What could happen that would invalidate this narrative?
  • The international segment experienced a significant decline in revenue, dropping by 31% quarter-over-quarter for Q3 and nearly 30% over the nine months, indicating potential risks in maintaining and growing international sales, which could impact overall revenue.
  • The slight decrease in gross margins from 58.9% to 57.8% year-over-year could suggest challenges in maintaining profitability, particularly if margins continue to be impacted by product mix or tariff costs.
  • There is a substantial risk associated with tariffs and their potential impact, especially since Evertz's capacity to absorb or pass these costs on to customers remains uncertain, which could negatively influence net margins.
  • The ongoing operational expansion in the U.S. to mitigate tariffs may lead to higher initial costs and could create operational redundancies, affecting short-term earnings and increasing capital expenditures by an estimated $2 to $5 million.
  • The rise in research and development expenses as a percentage of revenue, up to 29.5% year-to-date, could lead to pressure on net margins if these investments do not translate into proportional future revenue growth.

Valuation

How have all the factors above been brought together to estimate a fair value?
  • The analysts have a consensus price target of CA$13.5 for Evertz Technologies based on their expectations of its future earnings growth, profit margins and other risk factors.
  • In order for you to agree with the analyst's consensus, you'd need to believe that by 2028, revenues will be CA$576.8 million, earnings will come to CA$60.9 million, and it would be trading on a PE ratio of 20.1x, assuming you use a discount rate of 6.6%.
  • Given the current share price of CA$10.64, the analyst price target of CA$13.5 is 21.2% higher.
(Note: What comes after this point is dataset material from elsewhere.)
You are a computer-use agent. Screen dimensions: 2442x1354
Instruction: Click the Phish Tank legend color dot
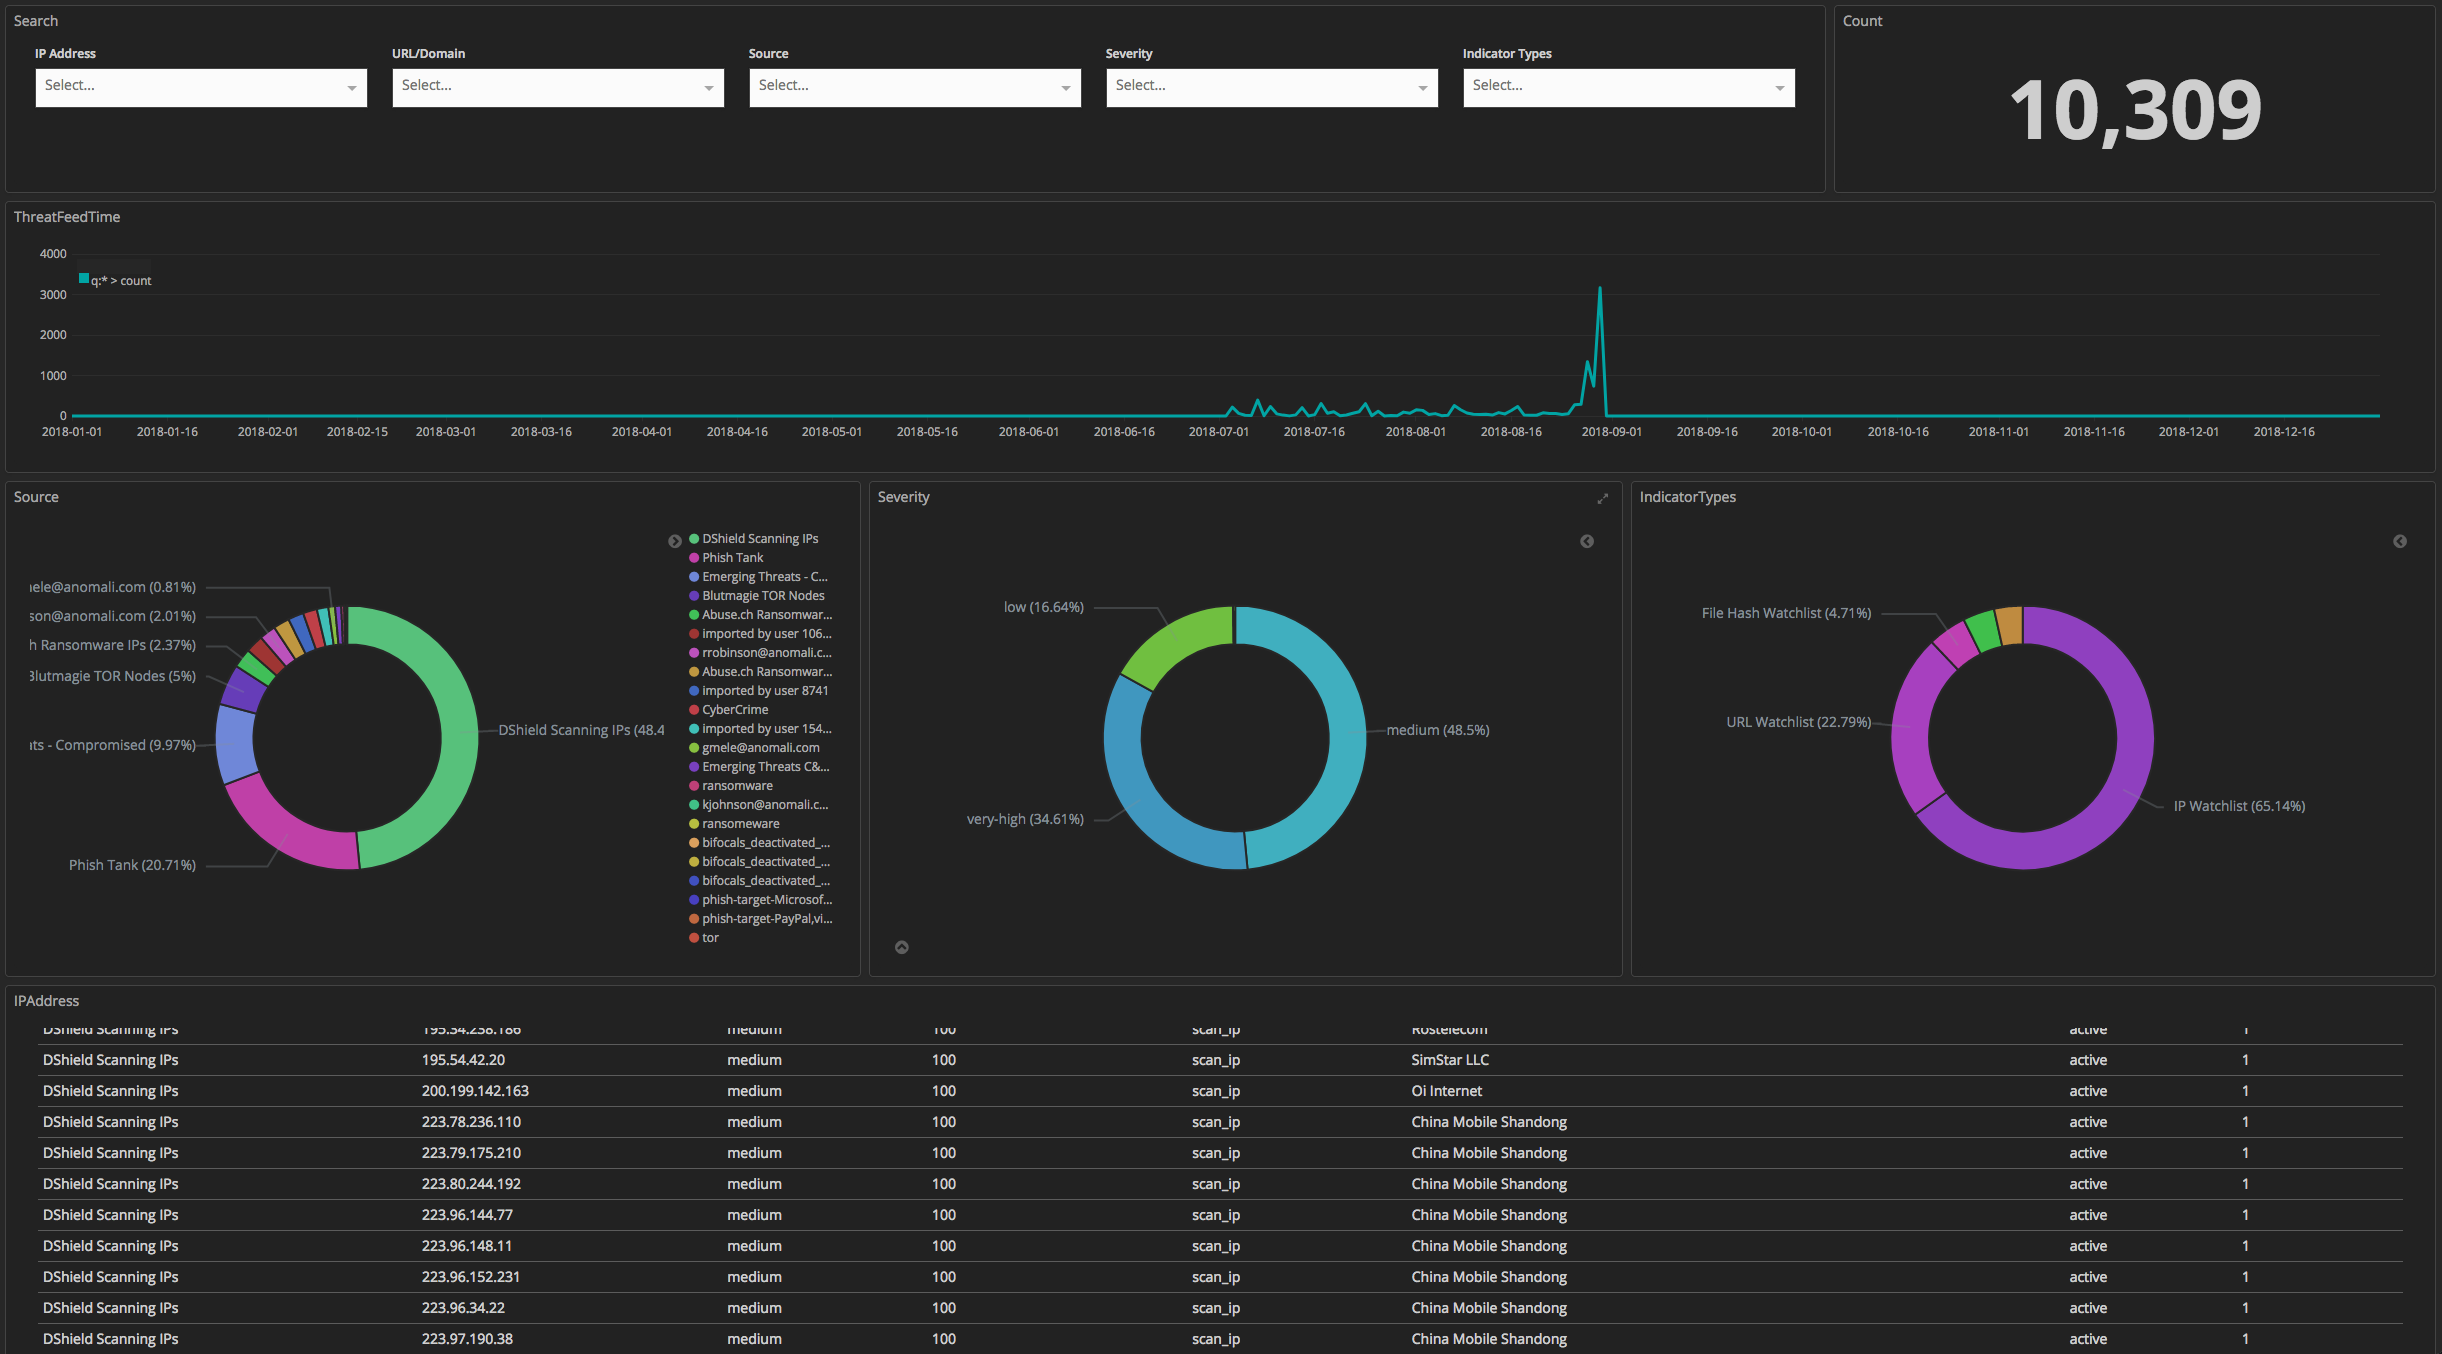pyautogui.click(x=694, y=558)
Despite analysts expecting the underlying buisness to decline, they seem to believe it's more valuable than what the market thinks.
  • We always encourage you to reach your own conclusions though. So sense check these analyst numbers against your own assumptions and expectations based on your understanding of the business and what you believe is probable.
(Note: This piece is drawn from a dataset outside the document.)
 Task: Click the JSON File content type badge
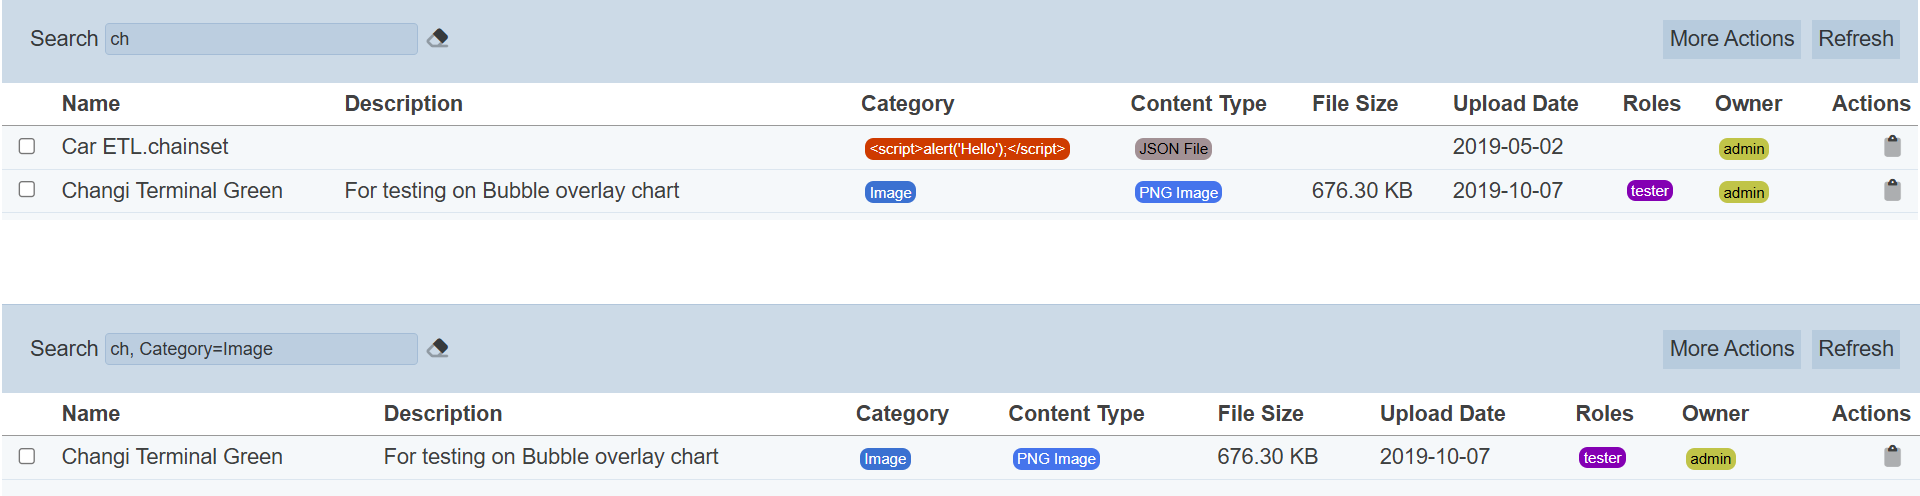click(1173, 149)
How well do narratives help inform your perspective?

Disclaimer

Warren A.I. is a tool utilizing a Large Language Model (LLM) that ingests data on consensus price targets, forecasted revenue and earnings figures, as well as the transcripts of earnings calls to produce qualitative analysis. The narratives produced by Warren A.I. are general in nature and are based solely on analyst data and publicly-available material published by the respective companies. These scenarios are not indicative of the company's future performance and are exploratory in nature. Simply Wall St has no position in the company(s) mentioned. Simply Wall St may provide the securities issuer or related entities with website advertising services for a fee, on an arm's length basis. These relationships have no impact on the way we conduct our business, the content we host, or how our content is served to users. The price targets and estimates used are consensus data, and do not constitute a recommendation to buy or sell any stock, and they do not take account of your objectives, or your financial situation. Note that Warren A.I.'s analysis may not factor in the latest price-sensitive company announcements or qualitative material.